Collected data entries
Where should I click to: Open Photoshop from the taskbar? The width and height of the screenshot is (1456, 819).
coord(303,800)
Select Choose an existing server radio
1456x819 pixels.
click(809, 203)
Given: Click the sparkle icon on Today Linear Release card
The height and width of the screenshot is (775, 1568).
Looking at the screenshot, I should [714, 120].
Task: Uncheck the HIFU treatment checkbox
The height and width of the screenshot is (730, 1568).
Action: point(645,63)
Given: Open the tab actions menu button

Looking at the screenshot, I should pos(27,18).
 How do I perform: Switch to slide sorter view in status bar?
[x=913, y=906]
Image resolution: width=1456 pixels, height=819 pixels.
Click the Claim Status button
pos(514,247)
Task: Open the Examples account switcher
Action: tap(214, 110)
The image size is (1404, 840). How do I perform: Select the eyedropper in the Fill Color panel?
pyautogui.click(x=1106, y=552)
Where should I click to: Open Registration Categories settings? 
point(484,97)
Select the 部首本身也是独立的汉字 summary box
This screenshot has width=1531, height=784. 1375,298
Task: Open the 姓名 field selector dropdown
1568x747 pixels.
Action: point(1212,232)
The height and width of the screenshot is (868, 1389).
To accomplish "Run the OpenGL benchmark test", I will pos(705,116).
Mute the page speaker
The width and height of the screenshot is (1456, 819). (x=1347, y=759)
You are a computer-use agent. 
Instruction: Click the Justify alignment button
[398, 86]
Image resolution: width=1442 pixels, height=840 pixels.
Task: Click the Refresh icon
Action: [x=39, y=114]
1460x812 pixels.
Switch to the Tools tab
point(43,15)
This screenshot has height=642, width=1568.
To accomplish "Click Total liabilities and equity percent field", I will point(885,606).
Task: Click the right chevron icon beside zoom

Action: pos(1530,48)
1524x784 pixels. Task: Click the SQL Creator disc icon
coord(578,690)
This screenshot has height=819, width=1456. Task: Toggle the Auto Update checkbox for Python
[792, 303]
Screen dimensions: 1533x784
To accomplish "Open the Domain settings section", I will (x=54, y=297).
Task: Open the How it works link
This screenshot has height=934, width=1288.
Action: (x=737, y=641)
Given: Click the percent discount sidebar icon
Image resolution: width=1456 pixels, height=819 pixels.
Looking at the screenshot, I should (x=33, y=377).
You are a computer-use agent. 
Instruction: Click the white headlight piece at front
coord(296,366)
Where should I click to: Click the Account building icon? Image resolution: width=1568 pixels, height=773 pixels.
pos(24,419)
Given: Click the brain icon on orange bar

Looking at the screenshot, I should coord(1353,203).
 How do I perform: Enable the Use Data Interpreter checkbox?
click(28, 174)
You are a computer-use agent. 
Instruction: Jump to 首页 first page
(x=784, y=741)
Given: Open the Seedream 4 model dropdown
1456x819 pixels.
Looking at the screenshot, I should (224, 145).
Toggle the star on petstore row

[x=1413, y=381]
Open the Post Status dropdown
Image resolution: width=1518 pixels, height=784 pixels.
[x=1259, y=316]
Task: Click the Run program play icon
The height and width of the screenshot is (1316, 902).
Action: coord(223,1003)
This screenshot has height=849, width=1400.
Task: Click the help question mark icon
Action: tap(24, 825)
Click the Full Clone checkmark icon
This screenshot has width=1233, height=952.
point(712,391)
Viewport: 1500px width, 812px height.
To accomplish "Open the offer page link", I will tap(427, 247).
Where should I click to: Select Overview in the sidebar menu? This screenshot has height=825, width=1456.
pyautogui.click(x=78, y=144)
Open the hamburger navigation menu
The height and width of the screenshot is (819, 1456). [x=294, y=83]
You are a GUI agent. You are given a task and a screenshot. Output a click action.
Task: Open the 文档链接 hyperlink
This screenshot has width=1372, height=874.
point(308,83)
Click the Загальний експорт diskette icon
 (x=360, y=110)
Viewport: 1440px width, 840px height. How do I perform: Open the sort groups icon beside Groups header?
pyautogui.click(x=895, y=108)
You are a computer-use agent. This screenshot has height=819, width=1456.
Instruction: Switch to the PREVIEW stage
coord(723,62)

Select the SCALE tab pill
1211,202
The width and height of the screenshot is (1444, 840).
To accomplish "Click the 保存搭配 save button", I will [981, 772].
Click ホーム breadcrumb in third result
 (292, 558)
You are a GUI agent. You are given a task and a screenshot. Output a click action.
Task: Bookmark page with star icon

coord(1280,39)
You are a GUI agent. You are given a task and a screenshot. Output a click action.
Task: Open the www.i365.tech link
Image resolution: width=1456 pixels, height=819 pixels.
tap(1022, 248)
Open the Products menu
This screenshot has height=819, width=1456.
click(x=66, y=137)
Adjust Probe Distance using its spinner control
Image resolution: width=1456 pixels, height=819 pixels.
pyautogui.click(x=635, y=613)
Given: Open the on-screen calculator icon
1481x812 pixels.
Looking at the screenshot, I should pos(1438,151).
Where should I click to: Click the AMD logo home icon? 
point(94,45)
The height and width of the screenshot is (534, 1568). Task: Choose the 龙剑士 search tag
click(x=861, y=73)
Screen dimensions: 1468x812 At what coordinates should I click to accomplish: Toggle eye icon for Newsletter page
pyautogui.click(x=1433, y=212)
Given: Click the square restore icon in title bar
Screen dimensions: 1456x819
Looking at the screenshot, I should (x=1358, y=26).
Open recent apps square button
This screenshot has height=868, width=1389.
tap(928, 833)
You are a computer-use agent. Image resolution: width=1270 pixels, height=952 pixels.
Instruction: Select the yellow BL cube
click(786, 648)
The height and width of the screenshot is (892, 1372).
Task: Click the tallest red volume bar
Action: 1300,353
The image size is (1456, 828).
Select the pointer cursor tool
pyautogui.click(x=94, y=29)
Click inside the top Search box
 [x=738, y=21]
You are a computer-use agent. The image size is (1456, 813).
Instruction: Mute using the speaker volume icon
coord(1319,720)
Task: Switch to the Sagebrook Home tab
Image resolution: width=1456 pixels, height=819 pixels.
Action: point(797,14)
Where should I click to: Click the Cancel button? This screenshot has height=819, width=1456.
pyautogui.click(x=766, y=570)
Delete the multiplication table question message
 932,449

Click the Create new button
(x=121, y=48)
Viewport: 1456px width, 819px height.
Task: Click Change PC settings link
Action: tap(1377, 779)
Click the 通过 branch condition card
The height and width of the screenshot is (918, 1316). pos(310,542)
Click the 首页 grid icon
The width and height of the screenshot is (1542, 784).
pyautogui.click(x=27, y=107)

* Task
A verbatim copy of all the records is required. Write it out in full.

* Task result
Where should I click to: Open Photoshop from the taskbar? The width and height of the screenshot is (1456, 819).
coord(303,800)
Select Choose an existing server radio
1456x819 pixels.
click(809, 203)
Given: Click the sparkle icon on Today Linear Release card
The height and width of the screenshot is (775, 1568).
Looking at the screenshot, I should [714, 120].
Task: Uncheck the HIFU treatment checkbox
The height and width of the screenshot is (730, 1568).
Action: point(645,63)
Given: Open the tab actions menu button

Looking at the screenshot, I should pos(27,18).
 How do I perform: Switch to slide sorter view in status bar?
[x=913, y=906]
Image resolution: width=1456 pixels, height=819 pixels.
Click the Claim Status button
pos(514,247)
Task: Open the Examples account switcher
Action: tap(214, 110)
The image size is (1404, 840). How do I perform: Select the eyedropper in the Fill Color panel?
pyautogui.click(x=1106, y=552)
Where should I click to: Open Registration Categories settings? 
point(484,97)
Select the 部首本身也是独立的汉字 summary box
This screenshot has width=1531, height=784. 1375,298
Task: Open the 姓名 field selector dropdown
1568x747 pixels.
Action: point(1212,232)
The height and width of the screenshot is (868, 1389).
To accomplish "Run the OpenGL benchmark test", I will pos(705,116).
Mute the page speaker
The width and height of the screenshot is (1456, 819). (x=1347, y=759)
You are a computer-use agent. 
Instruction: Click the Justify alignment button
[398, 86]
Image resolution: width=1442 pixels, height=840 pixels.
Task: Click the Refresh icon
Action: [x=39, y=114]
1460x812 pixels.
Switch to the Tools tab
point(43,15)
This screenshot has height=642, width=1568.
To accomplish "Click Total liabilities and equity percent field", I will point(885,606).
Task: Click the right chevron icon beside zoom

Action: pos(1530,48)
1524x784 pixels. Task: Click the SQL Creator disc icon
coord(578,690)
This screenshot has height=819, width=1456. Task: Toggle the Auto Update checkbox for Python
[792, 303]
Screen dimensions: 1533x784
To accomplish "Open the Domain settings section", I will (x=54, y=297).
Task: Open the How it works link
This screenshot has height=934, width=1288.
Action: (x=737, y=641)
Given: Click the percent discount sidebar icon
Image resolution: width=1456 pixels, height=819 pixels.
Looking at the screenshot, I should (x=33, y=377).
You are a computer-use agent. 
Instruction: Click the white headlight piece at front
coord(296,366)
Where should I click to: Click the Account building icon? Image resolution: width=1568 pixels, height=773 pixels.
pos(24,419)
Given: Click the brain icon on orange bar

Looking at the screenshot, I should coord(1353,203).
 How do I perform: Enable the Use Data Interpreter checkbox?
click(28, 174)
You are a computer-use agent. 
Instruction: Jump to 首页 first page
(x=784, y=741)
Given: Open the Seedream 4 model dropdown
1456x819 pixels.
Looking at the screenshot, I should (224, 145).
Toggle the star on petstore row

[x=1413, y=381]
Open the Post Status dropdown
Image resolution: width=1518 pixels, height=784 pixels.
[x=1259, y=316]
Task: Click the Run program play icon
The height and width of the screenshot is (1316, 902).
Action: coord(223,1003)
This screenshot has height=849, width=1400.
Task: Click the help question mark icon
Action: tap(24, 825)
Click the Full Clone checkmark icon
This screenshot has width=1233, height=952.
point(712,391)
Viewport: 1500px width, 812px height.
To accomplish "Open the offer page link", I will tap(427, 247).
Where should I click to: Select Overview in the sidebar menu? This screenshot has height=825, width=1456.
pyautogui.click(x=78, y=144)
Open the hamburger navigation menu
The height and width of the screenshot is (819, 1456). [x=294, y=83]
You are a GUI agent. You are given a task and a screenshot. Output a click action.
Task: Open the 文档链接 hyperlink
This screenshot has width=1372, height=874.
point(308,83)
Click the Загальний експорт diskette icon
 (x=360, y=110)
Viewport: 1440px width, 840px height. How do I perform: Open the sort groups icon beside Groups header?
pyautogui.click(x=895, y=108)
You are a computer-use agent. This screenshot has height=819, width=1456.
Instruction: Switch to the PREVIEW stage
coord(723,62)

Select the SCALE tab pill
1211,202
The width and height of the screenshot is (1444, 840).
To accomplish "Click the 保存搭配 save button", I will [981, 772].
Click ホーム breadcrumb in third result
 (292, 558)
You are a GUI agent. You are given a task and a screenshot. Output a click action.
Task: Bookmark page with star icon

coord(1280,39)
You are a GUI agent. You are given a task and a screenshot. Output a click action.
Task: Open the www.i365.tech link
Image resolution: width=1456 pixels, height=819 pixels.
tap(1022, 248)
Open the Products menu
This screenshot has height=819, width=1456.
click(x=66, y=137)
Adjust Probe Distance using its spinner control
Image resolution: width=1456 pixels, height=819 pixels.
pyautogui.click(x=635, y=613)
Given: Open the on-screen calculator icon
1481x812 pixels.
Looking at the screenshot, I should pos(1438,151).
Where should I click to: Click the AMD logo home icon? 
point(94,45)
The height and width of the screenshot is (534, 1568). Task: Choose the 龙剑士 search tag
click(x=861, y=73)
Screen dimensions: 1468x812 At what coordinates should I click to accomplish: Toggle eye icon for Newsletter page
pyautogui.click(x=1433, y=212)
Given: Click the square restore icon in title bar
Screen dimensions: 1456x819
Looking at the screenshot, I should (x=1358, y=26).
Open recent apps square button
This screenshot has height=868, width=1389.
tap(928, 833)
You are a computer-use agent. Image resolution: width=1270 pixels, height=952 pixels.
Instruction: Select the yellow BL cube
click(786, 648)
The height and width of the screenshot is (892, 1372).
Task: Click the tallest red volume bar
Action: 1300,353
The image size is (1456, 828).
Select the pointer cursor tool
pyautogui.click(x=94, y=29)
Click inside the top Search box
 [x=738, y=21]
You are a computer-use agent. The image size is (1456, 813).
Instruction: Mute using the speaker volume icon
coord(1319,720)
Task: Switch to the Sagebrook Home tab
Image resolution: width=1456 pixels, height=819 pixels.
Action: point(797,14)
Where should I click to: Click the Cancel button? This screenshot has height=819, width=1456.
pyautogui.click(x=766, y=570)
Delete the multiplication table question message
 932,449

Click the Create new button
(x=121, y=48)
Viewport: 1456px width, 819px height.
Task: Click Change PC settings link
Action: tap(1377, 779)
Click the 通过 branch condition card
The height and width of the screenshot is (918, 1316). pos(310,542)
Click the 首页 grid icon
The width and height of the screenshot is (1542, 784).
pyautogui.click(x=27, y=107)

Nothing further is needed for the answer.